You should monitor at each layer of your stack. If you have load balancers sending traffic to app servers sending traffic to a database, identify what metrics you need at each layer and add them.
Assign alarms to one engineer, rather than spamming them onto a Slack channel or email list. If it’s everybody’s problem, it’s nobody’s problem. People will ignore them hoping someone else will take care. Instead, alarms should be assigned to one engineer in PagerDuty. He can always reassign to someone else, or post on #engineering and ask, “Can someone handle it?” But route them to only one person by default. Anyone interested in keeping track of what’s happening in production can check PagerDuty every morning, or add themselves to the oncall rotation, but not the whole team.
Create a playbook describing how to handle common problems in the following format:
Alarm: EBS Burst balance is 0
What it means: The EBS volume backing the database has run out of IOPS, so the database will be slow.
What to do: Increase the database storage size by 20%. This increases the IOPS.

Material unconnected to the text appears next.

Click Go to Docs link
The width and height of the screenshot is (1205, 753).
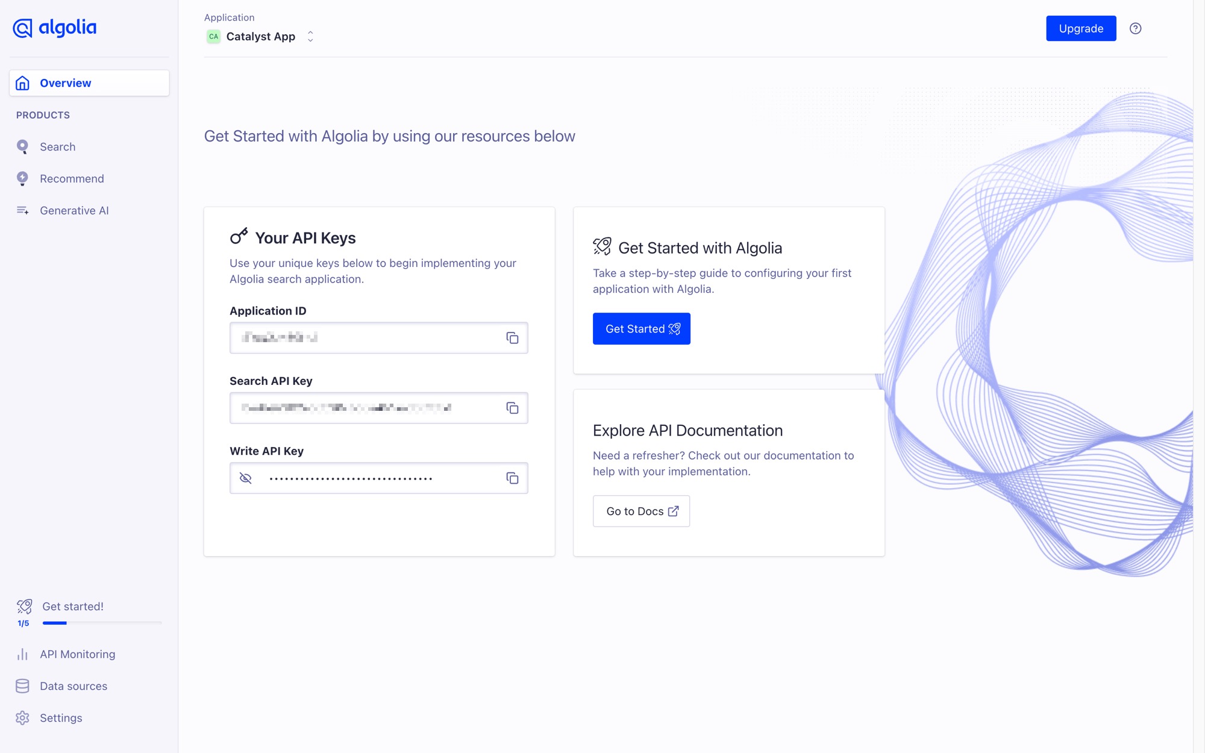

As you can see, it should be short and to the point, not a page.Make the playbook available in a place everyone knows, like Notion, give all engineers write access, and announce its existence on Slack.
Also document all information needed to handle an incident, like passwords to login to servers, in a place everyone knows.
Before adding an entry to the playbook, see if you can fix it in an automatic way. In the above example, you can configure the database to autoscale its storage.
It doesn’t mean that it will take an hour to respond to incidents. If your normal latency is 100ms, you set an alarm at 200ms over an hour, and an incident begins that causes the latency to spike to 10s, the average will cross 200ms in just one minute, so the alarm will fire in 1 minute.
Tail latency is a hard problem, and most startups have dozens of more important problems to solve.